I will never find answers. I don’t expect to. But I cannot be moved, I cannot forget, I cannot leave like you did.  I’m a work horse on this farm, I stay here faithfully even after everything’s dead. I go about my routines, try to make things grow, I set the table for two, wait for you in vain and then allow the cat to take your seat. The cat meows and looks at me in amusement, spoils the soup with its hairy paws. Oh well, you always disliked soup anyway. Maybe you started to dislike me too, or was it just the solidity of these walls you feared? When the house squeaked and creaked at night, did you fear that our security was falling apart? If I lean into a same wall for too long, it crumbles under my weight, that’s what you always used to say. I have to keep on moving, you mumbled many times. Did you plan your departure already, even then?

I suppose you were right. You leaned into me after all, you got close, so close I could feel the even warmth of your breath and the fast rabbit’s pulse on your wrist. Then you left and I crumbled. I turned into rocks scattered around this house.  I started to carry the colours of beetroot, carrot and potato on my face, blending into the lonely landscape of abandoned vegetable crops. I look like this house more and more every day. I’m empty like this house and my joints creak like the doors that are not opened often enough to let someone in. I’m old, draughty and unhinged like my kitchen. Our kitchen. I’ve become a bit skewed, this house was built sweked and so was our love.
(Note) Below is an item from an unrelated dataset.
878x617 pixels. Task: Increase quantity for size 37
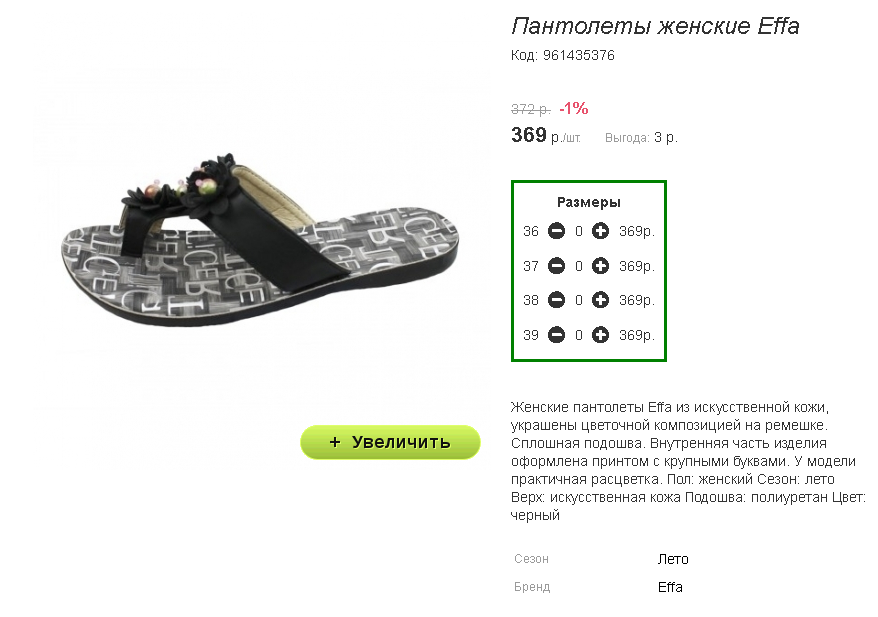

Shouldn’t we have known better from the start?

And maybe one day I will fall apart, turn into ash and fire and burn with this house. Or maybe I will become a solid part of these worn floors, one of the blind planks. Then I would find oblivion. But before I do, I want to forgive you. I used to think that the only passion I ever got from you was a passion fruit. You grabbed it once during a fight and threw it at me with blazing eyes. It hit me hard on my lips like a violent kiss. I didn’t mind the bruise, but I hated you for ruining a perfectly good fruit. I loved all things growing, and you laughed at me for this. You used to stand and look in wonder as I tended my garden.

“GROW UP! GROW UP!!”  I shouted at you, during our fights.

Grow up, just grow into something, into anything. Grow so I can love you too. Why did I left that tint of affection unsaid?

Now that it’s too late I understand  that you gave me so much more than one poorly aimed fruit and bruises on my heart. You gave me totally insensible love, the most honest kind of love, the one that doesn’t follow any planned paths. Stubborn kind of love that just comes like a wave and swipes over you, one that doesn’t come early or late or when it’s asked. It just comes and takes you.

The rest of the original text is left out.